▸ **Text for analysis**:
------------------------------------------------------------------------
MIDTERMS DEBATE: THE US BETWEEN TRUMP AND TRUMP?

Tuesday November 8, 18:00

As we await the results of the US midterm elections, join us to assess the first two years of the Biden administration and what we can expect from the following two. We will discuss US social, economic, and foreign policy issues. What issues will motivate Americans to vote? What is the crucial agenda Americans will focus on in their electoral decision? Will the results of these elections affect the US policy toward Ukraine or limit Biden’s generous spending programs? Why Trump’s popularity outnumbers Biden’s, according to many polls and what would be the impact of the former president on midterms? Does Trump have a chance to retake the presidency? Or will the midterms indicate the strengths and weaknesses of other potential candidates?

We will offer perspectives from the US – Jeremy Shapiro, the UK – Matthew Goodwin, and the global one from Bruno Maçães. Alexandr Vondra and Jan Růžička will moderate the debate.

The launching ceremony of the Czech translation of Bruno Maçães’ History Has Begun (Na počátku dějin: Úsvit nové Ameriky, INFO.CZ, 2022) will be held after the debate.

Please register at pctr@vsci.cz if you plan to attend our debate.

Matt Goodwin is an academic, bestselling author, pollster, and speaker known for his research on politics, populism, elections, voting, public opinion, Brexit, Europe, academic freedom and more. He is Professor of Politics at Rutherford College, University of Kent, recently served as Senior Visiting Fellow at the Royal Institute of International Affairs, at Chatham House, Senior Fellow with the UK In a Changing Europe, Senior Fellow at the Legatum Institute, and Senior Advisor to the UK Education Committee. In 2022, Matt was appointed Social Mobility Commissioner.
------------------------------------------------------------------------
▸ **Data excerpt**:

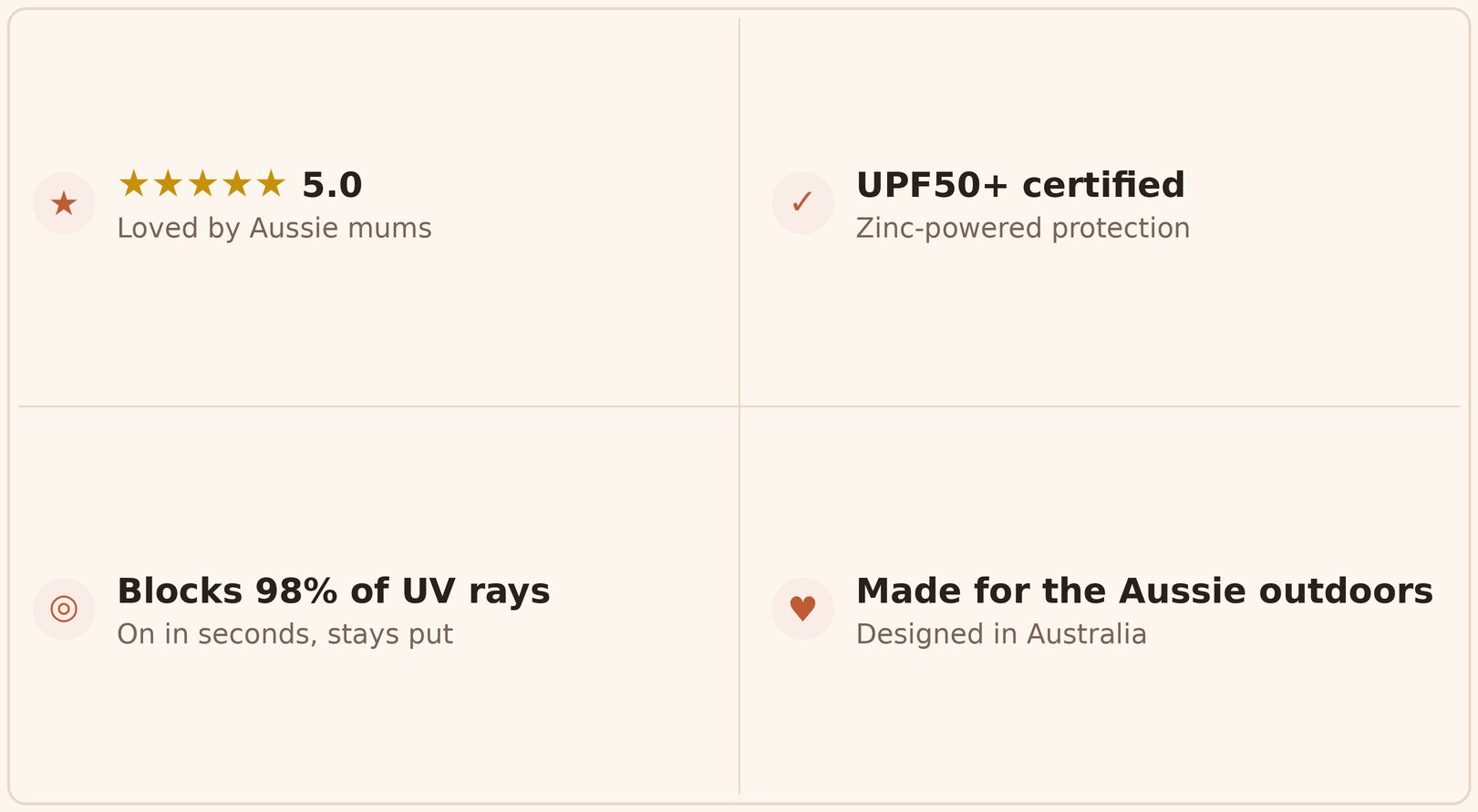Click the "Loved by Aussie mums" text
The height and width of the screenshot is (812, 1478).
tap(274, 228)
------------------------------------------------------------------------
▸ **Aim of the exercise**: Quote the portion of the midterms debate announcement starting with "MIDTERMS DEBATE: THE" and going on through "other potential candidates?".

▸ **Exercise result**:
MIDTERMS DEBATE: THE US BETWEEN TRUMP AND TRUMP?

Tuesday November 8, 18:00

As we await the results of the US midterm elections, join us to assess the first two years of the Biden administration and what we can expect from the following two. We will discuss US social, economic, and foreign policy issues. What issues will motivate Americans to vote? What is the crucial agenda Americans will focus on in their electoral decision? Will the results of these elections affect the US policy toward Ukraine or limit Biden’s generous spending programs? Why Trump’s popularity outnumbers Biden’s, according to many polls and what would be the impact of the former president on midterms? Does Trump have a chance to retake the presidency? Or will the midterms indicate the strengths and weaknesses of other potential candidates?